Dopo la caduta del Muro
I Giochi del 1992 a Barcellona beneficiarono di un importante cambiamento intervenuto nel frattempo: la caduta del Muro di Berlino e la disgregazione dell'URSS. Per il momento le Repubbliche ex sovietiche, sebbene avessero già assunto (politicamente) entità di Stati autonomi, preferirono schierarsi con una sola squadra e un'unica sigla EUN. Anche la Iugoslavia aveva cessato di esistere e appariva sotto il nome delle varie repubbliche da essa derivate. Vi era stata, invece, l'unificazione delle due Germanie. Un altro cambiamento importante riguardava il Sudafrica, reintegrato nella famiglia olimpica dopo l'abrogazione dalla sua legislazione delle discriminazioni dell'apartheid. Ovviamente, quella nazione venne ai Giochi con squadre multirazziali. A questo proposito c'è da aggiungere che in Sudafrica lo sport aveva anticipato la politica già da parecchi anni, organizzando competizioni multirazziali, anche di livello internazionale, prima che l'apartheid venisse cancellata dal suo governo. Fu anche grazie a tutti questi cambiamenti che il numero dei partecipanti toccò la cifra di 9356 atleti provenenti da 169 nazioni.

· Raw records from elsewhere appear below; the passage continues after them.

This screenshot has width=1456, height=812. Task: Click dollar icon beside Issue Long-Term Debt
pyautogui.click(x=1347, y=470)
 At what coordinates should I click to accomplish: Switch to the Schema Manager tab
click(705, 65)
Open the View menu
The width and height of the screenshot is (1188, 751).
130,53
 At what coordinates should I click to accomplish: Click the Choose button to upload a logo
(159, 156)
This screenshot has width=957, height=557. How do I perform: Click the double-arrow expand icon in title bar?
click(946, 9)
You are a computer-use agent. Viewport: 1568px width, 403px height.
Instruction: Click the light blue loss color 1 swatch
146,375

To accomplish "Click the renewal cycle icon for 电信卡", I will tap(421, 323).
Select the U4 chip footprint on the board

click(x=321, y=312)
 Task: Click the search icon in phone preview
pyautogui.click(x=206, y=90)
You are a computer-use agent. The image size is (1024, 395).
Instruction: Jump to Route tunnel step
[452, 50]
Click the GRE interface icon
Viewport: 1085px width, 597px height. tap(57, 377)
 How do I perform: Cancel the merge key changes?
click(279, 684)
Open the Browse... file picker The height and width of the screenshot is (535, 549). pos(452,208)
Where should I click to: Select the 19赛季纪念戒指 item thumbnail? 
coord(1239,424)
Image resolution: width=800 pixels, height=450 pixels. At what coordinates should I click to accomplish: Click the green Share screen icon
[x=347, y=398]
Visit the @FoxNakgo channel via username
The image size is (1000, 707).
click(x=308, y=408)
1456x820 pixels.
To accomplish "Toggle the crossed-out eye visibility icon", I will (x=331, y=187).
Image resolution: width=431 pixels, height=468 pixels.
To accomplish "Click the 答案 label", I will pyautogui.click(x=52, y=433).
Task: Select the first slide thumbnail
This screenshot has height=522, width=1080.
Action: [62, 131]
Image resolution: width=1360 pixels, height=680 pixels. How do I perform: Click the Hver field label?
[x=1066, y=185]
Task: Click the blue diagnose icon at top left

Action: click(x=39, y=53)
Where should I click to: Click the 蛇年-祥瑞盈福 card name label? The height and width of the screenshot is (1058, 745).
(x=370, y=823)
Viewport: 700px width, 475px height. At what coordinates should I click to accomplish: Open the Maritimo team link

Nell'ultima parte del 20° secolo i Giochi sono tornati a vivere in un clima tranquillo, esente da scosse più o meno devastanti. Nel parere di molti, l'edizione del 1996 avrebbe dovuto essere appannaggio di Atene, che esattamente un secolo prima aveva visto nascere le Olimpiadi moderne. I greci tenevano molto a questo riconoscimento e il loro desiderio era condiviso dai più ferventi sostenitori dell'Olimpismo. Nella votazione decisiva Atene fu però battuta (35 voti contro 51) da Atlanta, capitale della Georgia. Ad Atene sono stati invece assegnati i Giochi estivi nel 2004, celebrati a 108 anni di distanza dall'edizione inaugurale, dopo la seconda edizione australiana delle Olimpiadi, quella di Sydney 2000.
Dai Giochi di Atlanta si è rivista la famiglia olimpica al completo, senza eccezioni. Ora che il vento dei boicottaggi sembra appartenere al passato, sia pure recente, c'è da credere che il più serio motivo di disturbo possa venire dal problema doping.